Harun MADEN: Dün gazeteci bir arkadaşımızı tavlada ezip elemişsiniz. Valla çocuğu elinize göre buldunuz herhalde. En yakın zamanda tavla karşısına bekliyoruz sizi.
Gürkan KARA: Dün evde sıkılınca ofisi boyamaya karar vermişsiniz ve elinize fırçayı alıp duvarları boyamaya başlamışsınız. Anlaşılan boşta kalmak size pek yaramadı. Yakında yeniden sahalara dönersiniz nasılsa.
Kemal DÜRÜST: Kurultayın ilk turunda öyle bir efor sarf ettiniz ki ikinci tur iptal edilince soluğu Girne’deki bir otelde almışsınız ve hafta sonu dinlenerek seçim yorgunluğunu üzerinizden atmışsınız.
Ahmet ERBAŞ: 14 Kasım’da MHP lideri Devlet Bahçeli’yi ağırlamaya hazırlanıyormuşsunuz. Bunun için hazırlıklara başlamışsınız ve her ince detayı tekrar tekrar kontrol ediyormuşsunuz.

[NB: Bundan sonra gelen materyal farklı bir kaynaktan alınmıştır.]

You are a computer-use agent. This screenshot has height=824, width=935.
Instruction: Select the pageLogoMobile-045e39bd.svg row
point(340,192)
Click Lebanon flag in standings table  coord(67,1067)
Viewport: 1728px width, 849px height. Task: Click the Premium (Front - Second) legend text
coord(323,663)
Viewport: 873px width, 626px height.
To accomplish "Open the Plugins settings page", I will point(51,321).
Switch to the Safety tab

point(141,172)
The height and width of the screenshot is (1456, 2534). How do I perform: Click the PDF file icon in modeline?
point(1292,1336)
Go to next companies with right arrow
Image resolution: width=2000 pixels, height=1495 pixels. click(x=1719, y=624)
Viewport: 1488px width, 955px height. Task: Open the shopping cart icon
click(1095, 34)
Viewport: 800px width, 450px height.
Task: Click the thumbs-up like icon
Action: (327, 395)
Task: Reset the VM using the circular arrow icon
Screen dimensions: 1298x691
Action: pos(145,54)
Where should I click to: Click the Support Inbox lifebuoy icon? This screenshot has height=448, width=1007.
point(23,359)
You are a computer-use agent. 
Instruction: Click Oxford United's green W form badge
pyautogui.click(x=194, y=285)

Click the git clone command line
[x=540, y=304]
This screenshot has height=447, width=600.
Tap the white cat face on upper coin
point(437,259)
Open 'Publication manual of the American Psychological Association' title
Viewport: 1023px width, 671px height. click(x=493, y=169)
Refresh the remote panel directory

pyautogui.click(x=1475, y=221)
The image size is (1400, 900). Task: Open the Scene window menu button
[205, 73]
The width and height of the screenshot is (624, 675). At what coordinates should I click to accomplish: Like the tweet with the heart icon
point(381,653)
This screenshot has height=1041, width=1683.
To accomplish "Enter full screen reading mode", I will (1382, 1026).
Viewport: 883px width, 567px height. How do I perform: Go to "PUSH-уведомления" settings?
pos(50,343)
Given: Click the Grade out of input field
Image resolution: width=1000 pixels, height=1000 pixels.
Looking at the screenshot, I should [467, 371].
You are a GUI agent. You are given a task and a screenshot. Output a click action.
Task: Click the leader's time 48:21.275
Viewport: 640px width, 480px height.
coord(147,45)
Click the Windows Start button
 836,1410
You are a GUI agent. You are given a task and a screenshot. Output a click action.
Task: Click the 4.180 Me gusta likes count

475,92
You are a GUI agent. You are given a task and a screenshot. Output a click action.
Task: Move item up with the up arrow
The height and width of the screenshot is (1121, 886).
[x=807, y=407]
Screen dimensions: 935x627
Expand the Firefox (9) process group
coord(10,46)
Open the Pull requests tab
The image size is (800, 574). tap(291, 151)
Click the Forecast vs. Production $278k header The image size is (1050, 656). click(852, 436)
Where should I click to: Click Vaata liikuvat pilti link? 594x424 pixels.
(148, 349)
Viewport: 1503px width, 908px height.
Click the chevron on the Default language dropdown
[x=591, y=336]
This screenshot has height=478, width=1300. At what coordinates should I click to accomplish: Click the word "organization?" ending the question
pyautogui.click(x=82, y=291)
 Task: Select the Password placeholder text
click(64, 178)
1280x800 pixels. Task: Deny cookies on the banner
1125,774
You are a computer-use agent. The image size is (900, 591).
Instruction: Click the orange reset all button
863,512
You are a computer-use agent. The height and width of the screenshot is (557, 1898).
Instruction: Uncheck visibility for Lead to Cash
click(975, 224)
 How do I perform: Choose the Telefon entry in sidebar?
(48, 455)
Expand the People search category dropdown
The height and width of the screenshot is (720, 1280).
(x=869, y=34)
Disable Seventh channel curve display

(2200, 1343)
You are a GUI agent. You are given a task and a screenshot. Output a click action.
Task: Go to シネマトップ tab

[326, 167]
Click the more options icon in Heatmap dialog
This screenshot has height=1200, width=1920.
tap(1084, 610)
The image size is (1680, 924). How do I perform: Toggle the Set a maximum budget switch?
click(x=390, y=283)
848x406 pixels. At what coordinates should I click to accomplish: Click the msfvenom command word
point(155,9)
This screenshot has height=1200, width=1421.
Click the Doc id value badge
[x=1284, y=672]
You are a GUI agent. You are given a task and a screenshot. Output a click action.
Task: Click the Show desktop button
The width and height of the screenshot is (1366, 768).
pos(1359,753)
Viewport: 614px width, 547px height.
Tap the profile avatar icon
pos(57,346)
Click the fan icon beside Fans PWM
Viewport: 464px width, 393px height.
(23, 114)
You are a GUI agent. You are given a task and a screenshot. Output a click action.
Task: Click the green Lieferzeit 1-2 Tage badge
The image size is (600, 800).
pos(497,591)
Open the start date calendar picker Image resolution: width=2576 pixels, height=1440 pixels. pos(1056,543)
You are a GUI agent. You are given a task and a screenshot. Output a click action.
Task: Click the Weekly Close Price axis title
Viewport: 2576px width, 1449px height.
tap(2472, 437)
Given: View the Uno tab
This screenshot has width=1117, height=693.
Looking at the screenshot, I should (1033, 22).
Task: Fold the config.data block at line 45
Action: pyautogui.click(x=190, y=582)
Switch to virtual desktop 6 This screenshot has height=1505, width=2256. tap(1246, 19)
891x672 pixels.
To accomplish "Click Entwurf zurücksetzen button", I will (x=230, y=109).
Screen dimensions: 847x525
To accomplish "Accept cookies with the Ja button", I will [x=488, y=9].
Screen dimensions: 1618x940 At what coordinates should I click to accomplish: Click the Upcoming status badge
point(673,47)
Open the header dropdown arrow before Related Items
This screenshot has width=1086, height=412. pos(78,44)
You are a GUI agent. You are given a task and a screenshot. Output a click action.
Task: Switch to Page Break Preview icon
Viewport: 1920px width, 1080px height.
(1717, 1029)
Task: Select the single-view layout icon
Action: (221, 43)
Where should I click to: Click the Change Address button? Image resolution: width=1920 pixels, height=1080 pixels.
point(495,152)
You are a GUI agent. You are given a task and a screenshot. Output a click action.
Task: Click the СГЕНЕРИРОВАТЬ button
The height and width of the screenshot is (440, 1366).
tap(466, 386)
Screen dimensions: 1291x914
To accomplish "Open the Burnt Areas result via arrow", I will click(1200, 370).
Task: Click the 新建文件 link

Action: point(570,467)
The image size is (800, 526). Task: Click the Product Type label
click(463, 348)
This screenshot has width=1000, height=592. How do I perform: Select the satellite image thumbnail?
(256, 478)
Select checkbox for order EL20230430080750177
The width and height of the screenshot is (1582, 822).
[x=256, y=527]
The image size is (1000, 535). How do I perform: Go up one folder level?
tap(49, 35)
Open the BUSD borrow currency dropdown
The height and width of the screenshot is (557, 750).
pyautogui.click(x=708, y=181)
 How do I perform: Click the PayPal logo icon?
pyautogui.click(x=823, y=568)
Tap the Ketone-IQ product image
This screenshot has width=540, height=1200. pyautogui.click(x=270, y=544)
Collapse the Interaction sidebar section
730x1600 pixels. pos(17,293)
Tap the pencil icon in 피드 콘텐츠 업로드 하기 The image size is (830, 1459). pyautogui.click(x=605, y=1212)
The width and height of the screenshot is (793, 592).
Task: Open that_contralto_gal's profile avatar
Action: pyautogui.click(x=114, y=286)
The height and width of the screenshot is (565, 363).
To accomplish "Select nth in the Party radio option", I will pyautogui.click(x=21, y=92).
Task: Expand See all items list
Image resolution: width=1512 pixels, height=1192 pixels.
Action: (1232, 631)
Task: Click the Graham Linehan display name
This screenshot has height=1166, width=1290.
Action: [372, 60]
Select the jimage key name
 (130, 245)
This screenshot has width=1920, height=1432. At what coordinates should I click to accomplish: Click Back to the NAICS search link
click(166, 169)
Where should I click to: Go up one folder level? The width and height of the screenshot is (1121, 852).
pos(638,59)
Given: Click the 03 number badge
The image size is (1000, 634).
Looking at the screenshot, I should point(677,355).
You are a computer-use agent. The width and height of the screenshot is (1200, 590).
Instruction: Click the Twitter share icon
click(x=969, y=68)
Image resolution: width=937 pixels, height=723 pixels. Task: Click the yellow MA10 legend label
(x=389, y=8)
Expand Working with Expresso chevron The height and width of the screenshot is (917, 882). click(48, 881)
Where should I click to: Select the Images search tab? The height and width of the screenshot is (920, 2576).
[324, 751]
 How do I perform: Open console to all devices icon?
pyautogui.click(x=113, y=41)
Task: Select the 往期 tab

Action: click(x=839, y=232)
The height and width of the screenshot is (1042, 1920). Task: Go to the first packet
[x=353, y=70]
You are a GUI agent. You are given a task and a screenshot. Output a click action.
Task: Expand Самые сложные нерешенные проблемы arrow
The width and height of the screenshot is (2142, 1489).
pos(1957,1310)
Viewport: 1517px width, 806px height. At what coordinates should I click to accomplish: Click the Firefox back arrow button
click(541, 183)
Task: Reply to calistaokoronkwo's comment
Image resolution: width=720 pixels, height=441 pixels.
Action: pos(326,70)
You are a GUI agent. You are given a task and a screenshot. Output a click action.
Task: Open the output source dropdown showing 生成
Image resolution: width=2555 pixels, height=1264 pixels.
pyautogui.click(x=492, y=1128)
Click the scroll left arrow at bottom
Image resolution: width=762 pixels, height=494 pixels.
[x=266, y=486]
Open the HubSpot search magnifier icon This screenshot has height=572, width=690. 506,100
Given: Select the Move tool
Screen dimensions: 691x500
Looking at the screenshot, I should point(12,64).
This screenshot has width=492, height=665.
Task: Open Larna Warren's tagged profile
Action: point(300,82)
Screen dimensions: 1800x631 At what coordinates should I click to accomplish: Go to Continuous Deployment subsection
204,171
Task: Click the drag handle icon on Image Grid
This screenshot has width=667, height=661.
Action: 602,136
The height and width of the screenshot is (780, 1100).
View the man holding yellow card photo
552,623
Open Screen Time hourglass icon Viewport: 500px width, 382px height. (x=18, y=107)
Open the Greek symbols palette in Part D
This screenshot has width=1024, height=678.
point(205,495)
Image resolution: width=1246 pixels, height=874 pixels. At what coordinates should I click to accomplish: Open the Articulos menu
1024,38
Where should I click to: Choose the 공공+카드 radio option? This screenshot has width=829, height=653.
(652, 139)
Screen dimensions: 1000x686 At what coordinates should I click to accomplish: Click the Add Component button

Ersin TATAR: Dün Lefke’den Saray’a kilolarca hurma ile dönmüşsünüz. Anlaşılan bugünlerde Saray’a gelenlere ikram olarak hurma vereceksiniz. Lefke’nin hurması da bir başka güzel oluyor değil mi?
İsmail ARTER: 15 Kasım’da Maraş’ta yapılacak gezi için adeta seferber olmuşsunuz ve o bölgeyi resmen pırıl pırıl yapmışsınız. Ee gelen misafirler ağır olunca yapacak başka bir şey yok tabi.
Dimağ ÇAĞINER: Kıbrıs Türk Otelciler Birliği Başkanlığına yeniden seçilmenizden ötürü sizi tebrik ediyoruz. Gerçekten çok zor bir dönemde üyelerin size olan güveni son derece önemli, bu zor dönemi en az hasarla atlatmak gerekiyor.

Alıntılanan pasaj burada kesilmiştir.